Raw data
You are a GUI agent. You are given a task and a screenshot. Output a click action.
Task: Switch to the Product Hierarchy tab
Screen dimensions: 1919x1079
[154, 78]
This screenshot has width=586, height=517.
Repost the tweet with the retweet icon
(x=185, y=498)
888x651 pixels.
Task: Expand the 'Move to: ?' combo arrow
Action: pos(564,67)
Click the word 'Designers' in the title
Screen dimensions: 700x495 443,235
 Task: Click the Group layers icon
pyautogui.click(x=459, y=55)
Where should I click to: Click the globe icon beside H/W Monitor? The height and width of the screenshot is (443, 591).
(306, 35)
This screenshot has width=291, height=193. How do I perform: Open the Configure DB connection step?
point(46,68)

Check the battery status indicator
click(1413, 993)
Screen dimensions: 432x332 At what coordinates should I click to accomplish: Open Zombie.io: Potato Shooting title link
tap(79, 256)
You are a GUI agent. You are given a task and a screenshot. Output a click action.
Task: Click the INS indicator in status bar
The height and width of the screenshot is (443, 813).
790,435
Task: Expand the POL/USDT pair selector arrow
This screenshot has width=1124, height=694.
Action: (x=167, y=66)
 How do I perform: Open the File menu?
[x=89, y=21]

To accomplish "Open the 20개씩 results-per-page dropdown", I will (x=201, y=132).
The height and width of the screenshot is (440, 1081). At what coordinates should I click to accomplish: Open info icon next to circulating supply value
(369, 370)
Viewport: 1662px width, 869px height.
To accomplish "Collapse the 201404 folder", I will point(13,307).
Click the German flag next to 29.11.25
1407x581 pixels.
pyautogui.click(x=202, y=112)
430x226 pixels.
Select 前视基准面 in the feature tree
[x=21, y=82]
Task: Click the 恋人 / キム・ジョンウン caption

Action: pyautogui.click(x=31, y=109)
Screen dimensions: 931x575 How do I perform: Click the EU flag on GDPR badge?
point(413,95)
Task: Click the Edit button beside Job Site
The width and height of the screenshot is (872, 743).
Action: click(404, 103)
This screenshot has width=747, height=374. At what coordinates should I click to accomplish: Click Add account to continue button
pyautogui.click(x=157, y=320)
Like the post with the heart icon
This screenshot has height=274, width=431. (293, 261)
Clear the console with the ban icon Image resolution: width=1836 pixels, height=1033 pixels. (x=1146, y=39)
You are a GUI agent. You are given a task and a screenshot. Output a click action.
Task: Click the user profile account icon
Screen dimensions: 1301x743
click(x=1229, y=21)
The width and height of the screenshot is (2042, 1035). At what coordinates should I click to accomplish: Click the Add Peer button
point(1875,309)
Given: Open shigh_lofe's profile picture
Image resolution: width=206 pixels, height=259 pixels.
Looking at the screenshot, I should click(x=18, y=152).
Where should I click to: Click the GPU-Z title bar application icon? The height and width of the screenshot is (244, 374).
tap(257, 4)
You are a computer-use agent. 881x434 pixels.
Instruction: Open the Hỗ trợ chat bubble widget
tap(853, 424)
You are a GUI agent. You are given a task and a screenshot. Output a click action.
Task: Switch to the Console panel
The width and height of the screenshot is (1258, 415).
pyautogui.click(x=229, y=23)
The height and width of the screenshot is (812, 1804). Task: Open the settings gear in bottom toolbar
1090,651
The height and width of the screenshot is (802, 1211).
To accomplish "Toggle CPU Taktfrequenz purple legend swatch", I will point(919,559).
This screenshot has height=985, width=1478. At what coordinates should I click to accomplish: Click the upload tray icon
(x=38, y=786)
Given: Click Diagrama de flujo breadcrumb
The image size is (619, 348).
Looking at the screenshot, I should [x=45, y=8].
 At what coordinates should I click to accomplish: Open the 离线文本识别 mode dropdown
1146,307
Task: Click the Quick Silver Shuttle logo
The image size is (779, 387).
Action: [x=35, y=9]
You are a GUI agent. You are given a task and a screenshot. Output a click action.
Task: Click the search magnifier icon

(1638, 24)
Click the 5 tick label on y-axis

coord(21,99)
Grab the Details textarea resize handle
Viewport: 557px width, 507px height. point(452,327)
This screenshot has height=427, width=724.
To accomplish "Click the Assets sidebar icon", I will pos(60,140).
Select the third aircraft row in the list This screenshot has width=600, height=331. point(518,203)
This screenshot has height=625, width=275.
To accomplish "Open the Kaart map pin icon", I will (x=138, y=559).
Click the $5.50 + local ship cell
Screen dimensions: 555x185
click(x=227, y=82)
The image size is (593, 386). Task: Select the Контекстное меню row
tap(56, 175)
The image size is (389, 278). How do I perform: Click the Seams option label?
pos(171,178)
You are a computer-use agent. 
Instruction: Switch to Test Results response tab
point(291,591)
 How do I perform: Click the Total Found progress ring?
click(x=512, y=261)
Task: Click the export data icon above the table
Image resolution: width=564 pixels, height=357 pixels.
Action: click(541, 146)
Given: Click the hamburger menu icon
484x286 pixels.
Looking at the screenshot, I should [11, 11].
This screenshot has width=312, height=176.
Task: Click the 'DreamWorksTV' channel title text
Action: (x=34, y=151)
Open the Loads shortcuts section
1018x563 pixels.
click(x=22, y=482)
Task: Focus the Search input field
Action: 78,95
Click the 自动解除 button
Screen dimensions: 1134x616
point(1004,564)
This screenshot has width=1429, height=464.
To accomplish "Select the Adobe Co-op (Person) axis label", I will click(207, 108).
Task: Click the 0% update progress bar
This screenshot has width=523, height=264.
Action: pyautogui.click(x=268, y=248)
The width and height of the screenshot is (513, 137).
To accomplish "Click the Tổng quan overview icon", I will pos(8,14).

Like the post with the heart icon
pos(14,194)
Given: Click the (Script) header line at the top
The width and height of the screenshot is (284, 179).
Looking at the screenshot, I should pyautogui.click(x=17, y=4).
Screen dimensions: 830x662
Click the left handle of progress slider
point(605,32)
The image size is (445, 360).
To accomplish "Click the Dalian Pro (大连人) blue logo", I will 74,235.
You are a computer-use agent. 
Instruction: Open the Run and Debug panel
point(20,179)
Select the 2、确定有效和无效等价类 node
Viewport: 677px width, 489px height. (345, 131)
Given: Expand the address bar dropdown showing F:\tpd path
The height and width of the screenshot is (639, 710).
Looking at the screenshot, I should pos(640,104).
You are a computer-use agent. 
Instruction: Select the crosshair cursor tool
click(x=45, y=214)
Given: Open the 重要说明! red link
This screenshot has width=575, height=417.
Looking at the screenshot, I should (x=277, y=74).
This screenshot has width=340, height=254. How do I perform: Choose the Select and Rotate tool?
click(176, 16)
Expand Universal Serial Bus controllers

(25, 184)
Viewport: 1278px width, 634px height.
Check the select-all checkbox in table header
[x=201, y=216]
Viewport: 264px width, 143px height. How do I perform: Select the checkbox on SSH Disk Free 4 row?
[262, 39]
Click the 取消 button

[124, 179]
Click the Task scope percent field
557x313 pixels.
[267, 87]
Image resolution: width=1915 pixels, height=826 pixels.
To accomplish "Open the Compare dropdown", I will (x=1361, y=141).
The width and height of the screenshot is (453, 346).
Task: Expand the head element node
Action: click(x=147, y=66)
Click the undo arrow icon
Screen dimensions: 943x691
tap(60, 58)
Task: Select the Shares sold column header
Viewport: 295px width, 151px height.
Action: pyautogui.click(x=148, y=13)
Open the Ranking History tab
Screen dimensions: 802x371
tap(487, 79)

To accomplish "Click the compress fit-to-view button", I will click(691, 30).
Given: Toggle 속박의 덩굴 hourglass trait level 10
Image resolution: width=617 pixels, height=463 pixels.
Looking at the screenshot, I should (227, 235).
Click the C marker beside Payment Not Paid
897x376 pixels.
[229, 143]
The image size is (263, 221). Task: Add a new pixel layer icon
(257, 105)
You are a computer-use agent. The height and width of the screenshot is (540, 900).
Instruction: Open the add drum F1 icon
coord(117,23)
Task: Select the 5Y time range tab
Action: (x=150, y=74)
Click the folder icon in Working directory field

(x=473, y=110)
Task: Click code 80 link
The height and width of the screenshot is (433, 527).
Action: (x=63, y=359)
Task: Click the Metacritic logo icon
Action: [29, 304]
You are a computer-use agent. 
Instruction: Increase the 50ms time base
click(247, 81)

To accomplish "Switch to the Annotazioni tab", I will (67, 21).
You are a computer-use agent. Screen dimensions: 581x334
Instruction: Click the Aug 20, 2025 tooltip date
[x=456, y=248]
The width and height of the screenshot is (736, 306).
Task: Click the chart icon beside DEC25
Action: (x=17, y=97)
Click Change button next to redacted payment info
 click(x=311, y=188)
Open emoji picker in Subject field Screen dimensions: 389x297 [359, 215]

Requirements
Report only the number of lines in the material above that contain the string "with". Case counts.

Exercise solution
4